> WHAT NEEDS TO BE DONE
Rewrite every item below, swapping "screenshot" for "capture" wherever it appears and keeping everything else the same. Omit the pictures from your answer.

—————

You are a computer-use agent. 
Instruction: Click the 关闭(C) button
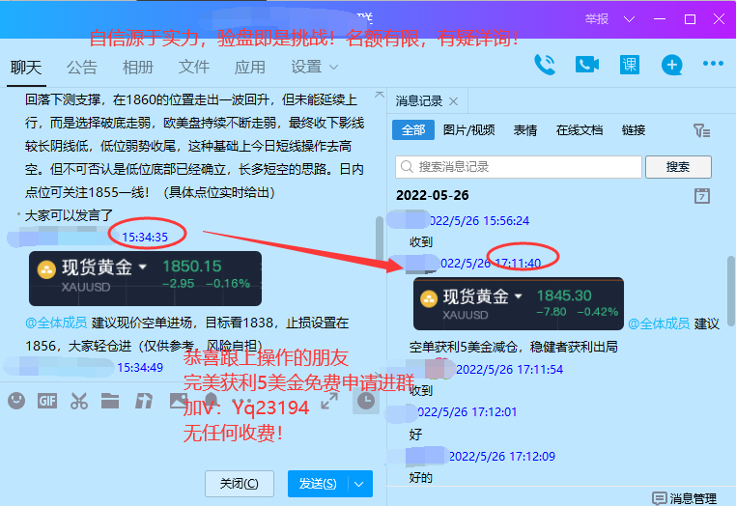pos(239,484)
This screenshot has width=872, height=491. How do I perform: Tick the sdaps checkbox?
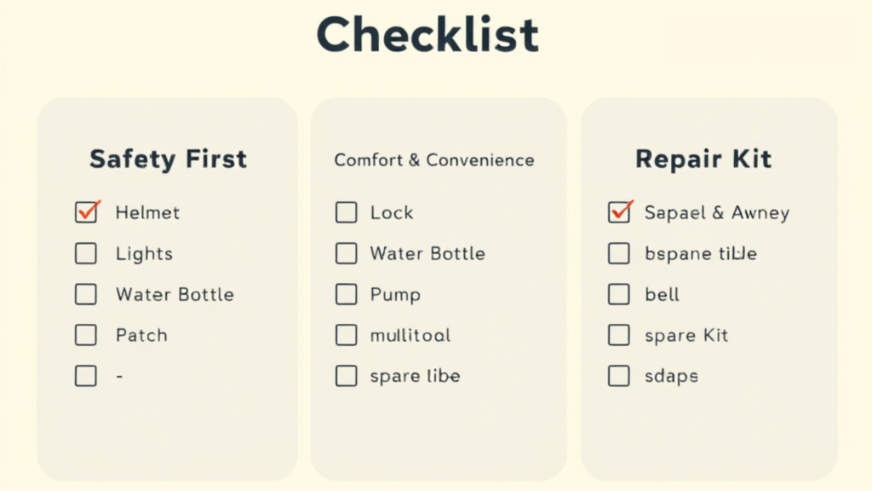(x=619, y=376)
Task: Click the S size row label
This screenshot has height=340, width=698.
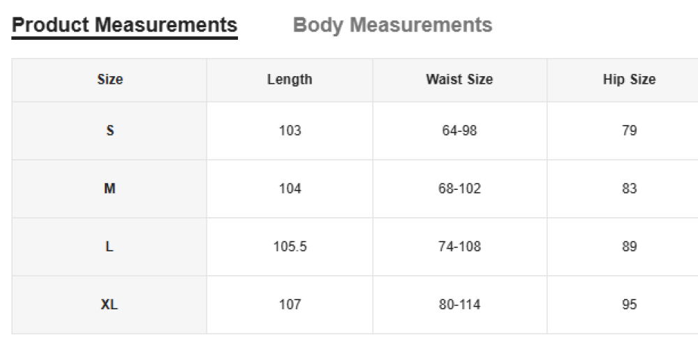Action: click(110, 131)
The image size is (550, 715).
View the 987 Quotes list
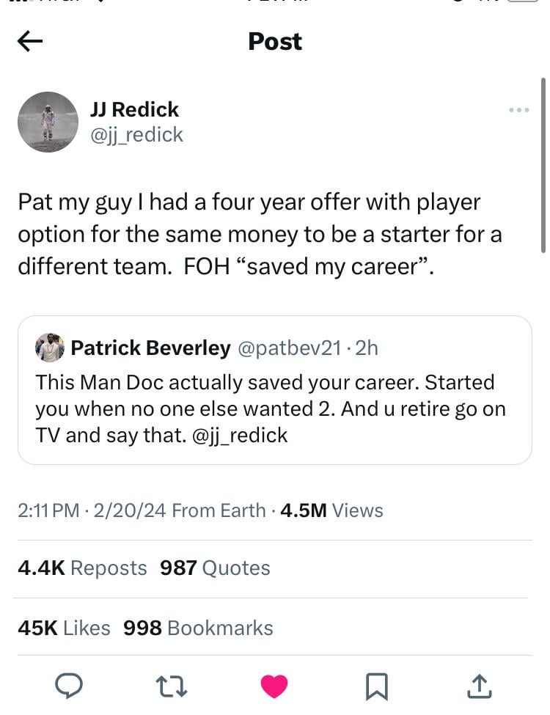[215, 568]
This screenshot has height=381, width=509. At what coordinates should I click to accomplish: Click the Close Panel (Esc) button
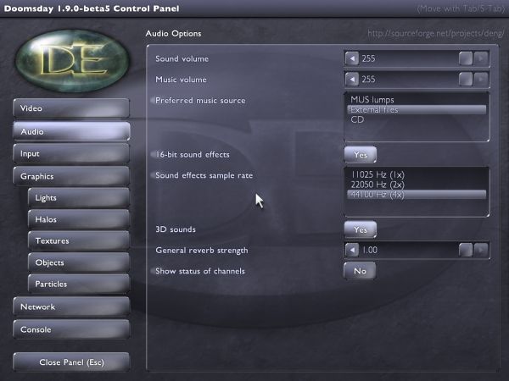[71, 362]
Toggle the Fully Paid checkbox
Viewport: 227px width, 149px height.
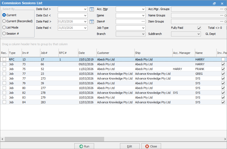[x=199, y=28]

—————

> FINAL ANSWER
You are a computer-use agent. 
Instruction: Click the 关闭(C) button
pos(239,484)
This capture has width=872, height=491. How do I perform: Tick the sdaps checkbox?
(x=619, y=376)
Task: Click the S size row label
This capture has height=340, width=698.
Action: click(110, 131)
The image size is (550, 715).
View the 987 Quotes list
[215, 568]
This capture has height=381, width=509. At what coordinates should I click to accomplish: Click the Close Panel (Esc) button
[71, 362]
Toggle the Fully Paid checkbox
Viewport: 227px width, 149px height.
[x=199, y=28]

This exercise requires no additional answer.